Maggert provides 'an incredible finish' for McCarron, end of PGA TOUR Champions season
November 12, 2019
By Randy Youngman, PGATOUR.COM
- November 12, 2019
Jeff Maggert's hole-out eagle approach in his 3rd playoff hole at Charles Schwab Cup
PHOENIX – As darkness descended on Phoenix Country Club late Sunday afternoon, the 2019 PGA TOUR Champions season ended suddenly, in a flash of fireworks.
A pitching wedge struck crisply and precisely by Jeff Maggert provided the pyrotechnics.
On the third hole of a playoff within the Schwab Cup Playoffs, Maggert holed out from the fairway – from 124 yards – to stun World Golf Hall of Famer Retief Goosen and capture the Schwab Cup Championship, his first Champions Tour title since 2015.
The “walk-off wedge” triggered two simultaneous celebrations. As Maggert triumphantly thrust his arms skyward and began jumping and running toward the green, Scott McCarron was back at the clubhouse hugging everyone in sight and repeatedly yelling, “Are you KIDDING me? Are you KIDDING me?"
That’s because the moment Maggert’s golf ball bounced into the cup, McCarron was crowned Schwab Cup champion in the season-long points race he had led since April. It was the first time in his 27-year career as a tour professional he had won $1 million (an annuity bonus for winning the Cup) in a single day – and this time, he was sipping red wine the moment he cashed in.
The closest he had ever come previously to winning $1 million, he recalled, was when he played Kevin Sutherland in the 36-hole final of the Accenture Match Play Championship at La Costa in 2002.
“I had a 10-footer to (force) extra holes,” he recalled Sunday. “I missed it, but I hit a great putt. But that was the only chance I really had for a million bucks, and I was not sipping wine at that time.” He grinned. “So this is really special.”
What made it even more special is that it almost didn’t happen – several times, in fact.
Because McCarron didn’t play well in any of the three Playoff events (tie for 14th in Virginia, tie for 43rd in Thousand Oaks and tie for 27th in Phoenix), he needed Maggert’s help to nudge him across the finish line. In essence, everyone in the field not named Goosen, Langer, Kelly and Montgomerie was McCarron’s best-ball partner over the weekend. If anybody other than those four had won the season-ending tournament, and if Kelly had finished worse than a tie for eighth, McCarron would finally hoist the Cup, based on the PGA TOUR Champions playoff system.
It was still nerve-wracking as Scott watched the points leaders finish, because Kelly put on a late run and finished in a tie for 10th, Langer got within two shots of Maggert after an ace on the 194-yard eighth hole before faltering and Goosen kept the pressure on Maggert all afternoon while playing in the group just ahead of the leader.
Every missed shot by Maggert magnified McCarron’s angst. But as Goosen crept closer, Maggert pulled off clutch shot after clutch shot. He rolled in a 40-footer for birdie on the par-3 13th and made a 25-footer for par from off the green on the par-3 15th.
Jeff Maggert's clutch par putt from the fringe at Charles Schwab Cup
Even so, Goosen birdied three of the final four holes in regulation, tying Maggert at 20 under on No. 17 and taking the lead at 21 under with a two-putt birdie on the par-5 18th. He actually had an 18-footer for eagle on the 72nd hole but admitted misreading it, giving Maggert a chance to force a playoff with a birdie on the final hole.

(Records for finding displayed items)
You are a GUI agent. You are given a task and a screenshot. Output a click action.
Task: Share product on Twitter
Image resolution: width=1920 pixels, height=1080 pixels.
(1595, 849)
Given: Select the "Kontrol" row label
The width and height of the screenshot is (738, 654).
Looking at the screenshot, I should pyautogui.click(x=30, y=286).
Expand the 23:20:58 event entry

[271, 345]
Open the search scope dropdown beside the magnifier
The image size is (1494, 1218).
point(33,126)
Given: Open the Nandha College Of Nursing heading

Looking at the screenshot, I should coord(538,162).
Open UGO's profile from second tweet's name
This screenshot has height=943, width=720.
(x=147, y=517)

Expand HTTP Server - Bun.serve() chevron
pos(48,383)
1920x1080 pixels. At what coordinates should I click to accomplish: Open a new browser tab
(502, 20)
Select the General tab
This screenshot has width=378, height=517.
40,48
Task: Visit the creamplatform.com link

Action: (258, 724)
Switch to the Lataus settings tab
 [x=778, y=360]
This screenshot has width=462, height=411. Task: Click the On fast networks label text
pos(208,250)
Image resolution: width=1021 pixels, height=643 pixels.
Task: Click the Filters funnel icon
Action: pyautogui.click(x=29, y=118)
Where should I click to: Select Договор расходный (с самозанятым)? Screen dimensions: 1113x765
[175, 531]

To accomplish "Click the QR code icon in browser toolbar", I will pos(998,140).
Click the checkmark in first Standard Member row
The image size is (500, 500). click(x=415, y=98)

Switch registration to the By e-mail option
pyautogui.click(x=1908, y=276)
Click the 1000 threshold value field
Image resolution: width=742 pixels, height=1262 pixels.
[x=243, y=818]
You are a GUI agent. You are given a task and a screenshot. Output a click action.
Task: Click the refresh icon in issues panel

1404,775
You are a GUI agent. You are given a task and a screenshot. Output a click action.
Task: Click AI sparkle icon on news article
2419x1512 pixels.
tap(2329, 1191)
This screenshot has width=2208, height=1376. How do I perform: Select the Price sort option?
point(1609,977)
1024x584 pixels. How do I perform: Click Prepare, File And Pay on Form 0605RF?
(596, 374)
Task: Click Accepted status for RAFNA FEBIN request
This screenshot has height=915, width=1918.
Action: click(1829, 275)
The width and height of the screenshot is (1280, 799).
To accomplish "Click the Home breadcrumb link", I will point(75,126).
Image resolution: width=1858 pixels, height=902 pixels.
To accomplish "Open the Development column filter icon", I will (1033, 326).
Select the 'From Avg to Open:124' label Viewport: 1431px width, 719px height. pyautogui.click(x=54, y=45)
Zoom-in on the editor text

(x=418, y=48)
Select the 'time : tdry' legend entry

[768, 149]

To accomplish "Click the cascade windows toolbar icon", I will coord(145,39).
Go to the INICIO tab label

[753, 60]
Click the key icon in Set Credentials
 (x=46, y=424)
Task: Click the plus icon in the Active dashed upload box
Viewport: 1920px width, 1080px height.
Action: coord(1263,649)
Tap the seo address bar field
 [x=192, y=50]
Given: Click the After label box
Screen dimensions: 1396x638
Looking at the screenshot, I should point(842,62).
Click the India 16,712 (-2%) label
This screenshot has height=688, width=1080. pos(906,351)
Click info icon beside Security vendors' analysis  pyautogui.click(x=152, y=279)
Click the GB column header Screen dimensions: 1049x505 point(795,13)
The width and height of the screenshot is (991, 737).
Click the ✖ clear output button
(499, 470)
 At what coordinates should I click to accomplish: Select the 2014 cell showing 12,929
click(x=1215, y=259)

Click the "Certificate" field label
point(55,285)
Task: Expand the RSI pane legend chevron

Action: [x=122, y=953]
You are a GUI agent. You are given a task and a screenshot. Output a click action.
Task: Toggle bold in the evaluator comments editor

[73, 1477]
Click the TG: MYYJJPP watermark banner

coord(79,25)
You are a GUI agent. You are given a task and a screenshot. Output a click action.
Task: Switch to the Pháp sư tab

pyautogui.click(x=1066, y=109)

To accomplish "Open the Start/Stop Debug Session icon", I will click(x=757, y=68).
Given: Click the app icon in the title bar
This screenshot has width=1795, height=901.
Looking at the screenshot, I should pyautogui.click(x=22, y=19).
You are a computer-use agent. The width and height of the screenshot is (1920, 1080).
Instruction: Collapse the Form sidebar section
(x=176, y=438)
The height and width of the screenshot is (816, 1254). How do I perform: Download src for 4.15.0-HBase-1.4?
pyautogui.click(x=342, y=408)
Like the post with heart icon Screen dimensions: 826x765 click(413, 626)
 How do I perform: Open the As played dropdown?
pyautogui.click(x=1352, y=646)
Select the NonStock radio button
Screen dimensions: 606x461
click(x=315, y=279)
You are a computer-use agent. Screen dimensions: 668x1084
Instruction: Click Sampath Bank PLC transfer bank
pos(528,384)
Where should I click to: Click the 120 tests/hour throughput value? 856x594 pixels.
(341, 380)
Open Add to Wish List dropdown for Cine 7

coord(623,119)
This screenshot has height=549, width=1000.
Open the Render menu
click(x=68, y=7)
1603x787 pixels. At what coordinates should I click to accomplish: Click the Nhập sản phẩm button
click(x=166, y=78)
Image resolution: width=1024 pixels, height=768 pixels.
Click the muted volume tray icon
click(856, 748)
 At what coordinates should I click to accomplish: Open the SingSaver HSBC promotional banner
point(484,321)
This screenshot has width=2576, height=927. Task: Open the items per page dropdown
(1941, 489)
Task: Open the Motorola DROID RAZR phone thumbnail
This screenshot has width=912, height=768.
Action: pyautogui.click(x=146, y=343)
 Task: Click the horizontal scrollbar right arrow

▶ [GIVEN EXERCISE A]: Please rewrite the stretch of the golf article from "What made it" through "Champions playoff system.", putting "push" in place of "nudge".
▶ [GIVEN EXERCISE B]: Identify each line of the records that contains the string "pixels" and copy those lines. Case counts.

▶ [TASK RESULT A]:
What made it even more special is that it almost didn’t happen – several times, in fact.
Because McCarron didn’t play well in any of the three Playoff events (tie for 14th in Virginia, tie for 43rd in Thousand Oaks and tie for 27th in Phoenix), he needed Maggert’s help to push him across the finish line. In essence, everyone in the field not named Goosen, Langer, Kelly and Montgomerie was McCarron’s best-ball partner over the weekend. If anybody other than those four had won the season-ending tournament, and if Kelly had finished worse than a tie for eighth, McCarron would finally hoist the Cup, based on the PGA TOUR Champions playoff system.

▶ [TASK RESULT B]:
Image resolution: width=1920 pixels, height=1080 pixels.
1920x1080 pixels. At what coordinates should I click to accomplish: Open a new browser tab
Image resolution: width=1021 pixels, height=643 pixels.
Image resolution: width=742 pixels, height=1262 pixels.
2419x1512 pixels.
1024x584 pixels. How do I perform: Click Prepare, File And Pay on Form 0605RF?
Image resolution: width=1858 pixels, height=902 pixels.
Where should I click to: Click the 120 tests/hour throughput value? 856x594 pixels.
1603x787 pixels. At what coordinates should I click to accomplish: Click the Nhập sản phẩm button
Image resolution: width=1024 pixels, height=768 pixels.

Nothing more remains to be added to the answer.